Well, howdy there! Let’s talk about this here “Leo” movie. I reckon it’s one of them picture shows for the young’uns, but lemme tell ya, it ain’t just for kids.

What’s this “Leo” all about then?

So, this Leo fella, he ain’t no spring chicken. He’s a lizard, been cooped up in a classroom for donkey’s years, seventy-four years to be exact, like them folks on that there Netflix said. Poor thing’s fed up, wants out of that glass box they call a terrarium. You hear that? Seventy-four years! That’s longer than I’ve been chewin’ tobacco, and that’s sayin’ somethin’!

It’s one of them singin’ and dancin’ picture shows, animated they call it. That fella, Adam Sandler, he’s the voice of Leo. You know, that funny fella from the TV. He does a good job, makes that lizard sound like a real ol’ soul.

Is it any good for the young’uns?

Now, they slapped a “PG” on this here movie. That means it’s mostly okay for the young’uns, but they say there’s some “rude/suggestive material and some language.” What that means is, there’s some jokes in there that the little ‘uns ain’t gonna get. They’re for the grown-ups, you see. Like when that ol’ rooster down the road starts winkin’ at the hens, you know what I mean? It’s that kind of thing.

Some folks online, they say it’s a “coming-of-age” story. That just means it’s about growin’ up, learnin’ about life and stuff. It takes place in the last year of that there “primary school,” whatever that is. Seems like kids these days have all sorts of fancy names for things.

What about the bad stuff?

  • Some of them websites, they warn ya ’bout some flirty talk and “sexually suggestive remarks.” Don’t go gettin’ your britches in a twist, though. It ain’t nothin’ too bad.
  • There’s some animals gettin’ in trouble, and that poor Leo lizard, he loses his tail! Don’t worry, it grows back, I reckon. Lizards do that, you know.
  • And then there’s what they call “scatological humor.” Now, I ain’t sure what that means exactly, but I bet it involves some fart jokes or somethin’. Kids always like that kind of stuff.

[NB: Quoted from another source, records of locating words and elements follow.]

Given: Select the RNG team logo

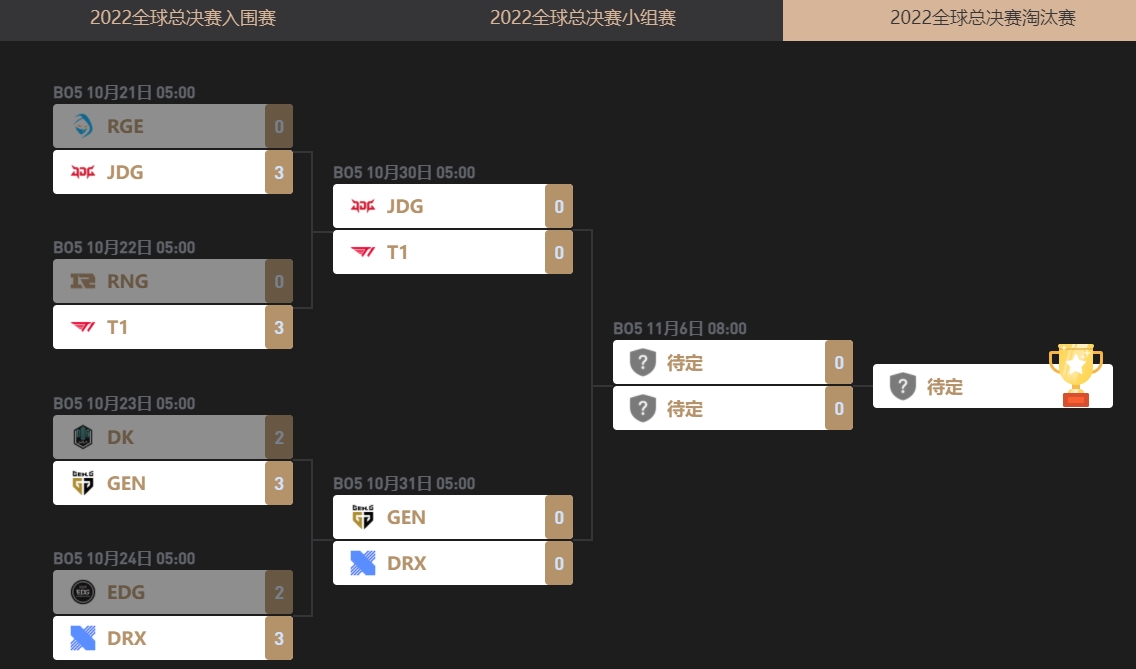Looking at the screenshot, I should point(81,281).
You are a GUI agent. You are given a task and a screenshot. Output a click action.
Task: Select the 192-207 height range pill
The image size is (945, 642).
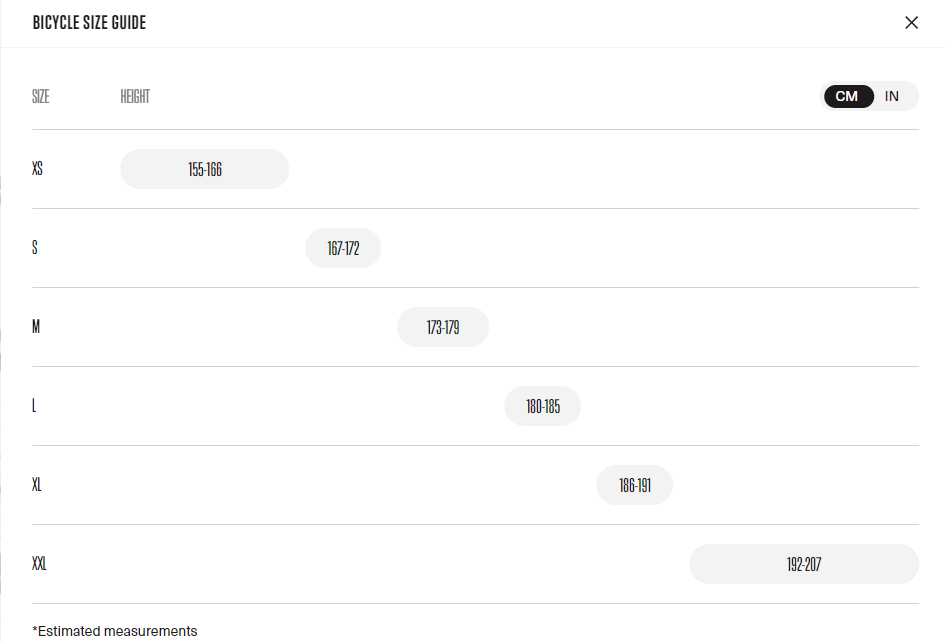[804, 564]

One fella on the internet, sounded like a young’un, said it was a good movie, but parents should watch it first ’cause there’s stuff about drugs and drinkin’. Now, I didn’t see nothin’ like that myself, but maybe I missed it. Best to keep an eye out, just in case.

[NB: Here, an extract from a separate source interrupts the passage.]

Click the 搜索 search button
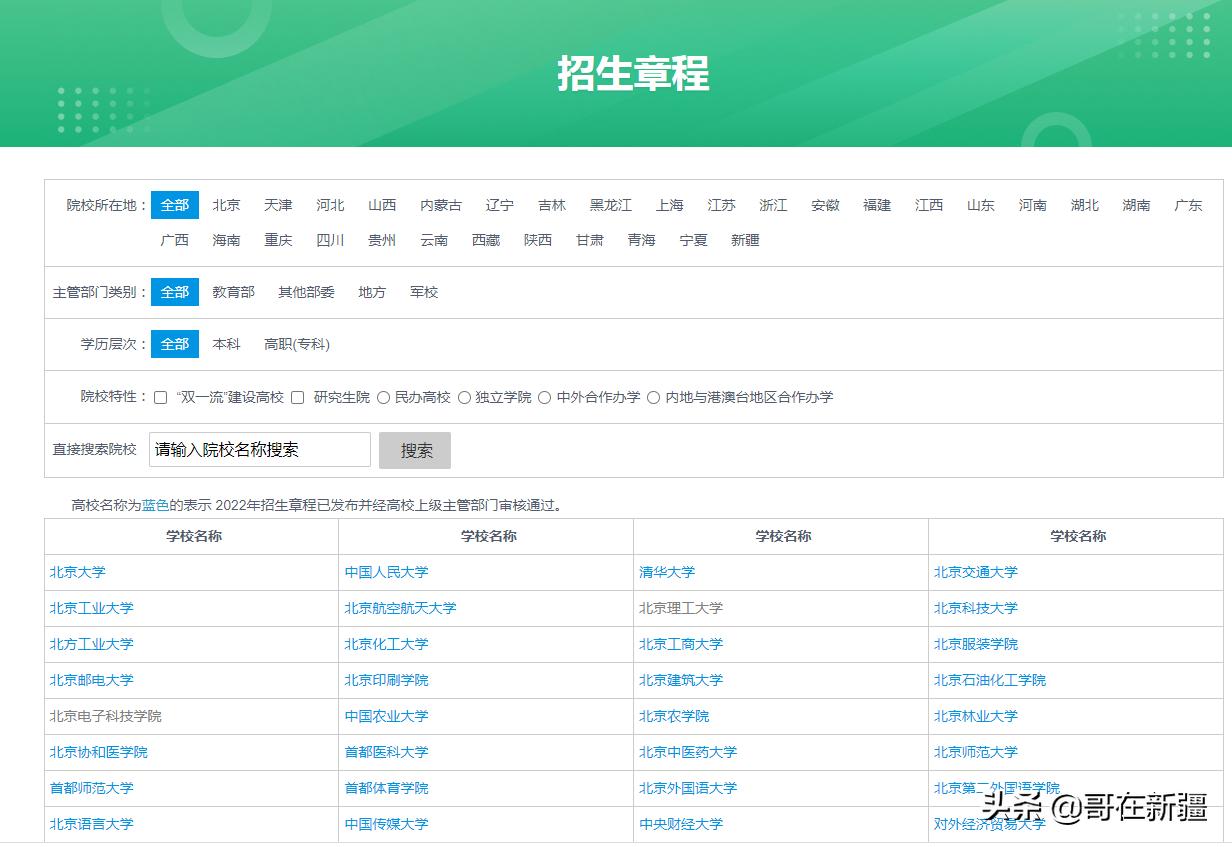Viewport: 1232px width, 847px height. point(414,450)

Is there anything good in it?

But hold on now, it ain’t all bad. This here Leo, he’s a wise ol’ lizard, and he helps them kids learn about “empathy” and “self-forgiveness.” Fancy words, I tell ya, but it means learnin’ to understand how other folks feel and bein’ kind to yourself when you mess up. That’s important stuff, no matter how old you are.

One fella said it was a “real gift to parents” lookin’ for somethin’ clean and with good messages. And I gotta agree. It’s hard to find somethin’ decent these days, what with all that ruckus on the TV. This movie, it’s got heart. It teaches them young’uns to listen to each other, to be there for each other.

So, should you let your young’uns watch it?

Well, that’s up to you, ain’t it? Every kid’s different. If you’re worried about that “rude” stuff, maybe you watch it first. See if it’s somethin’ you’re comfortable with your young’uns seein’. But overall, I reckon it’s a good movie. It’s funny, it’s got some nice songs, and it teaches them young’uns some important lessons.

Final words on this Leo fella.

Leo movie is a good one for the whole family. Just keep in mind what them folks online said, and you’ll be alright. It ain’t perfect, but nothin’ in this world is, cept maybe a good piece of apple pie. And this here movie, it’s pretty close. It’s what some people call an “instant classic.” That means it’s good now, and it’ll still be good years from now. Like a good ol’ pair of overalls, it just wears well.

So there ya have it. My two cents on this “Leo movie parent review” thing. Hope it helps ya make up your mind. Now, if you’ll excuse me, I gotta go feed them chickens.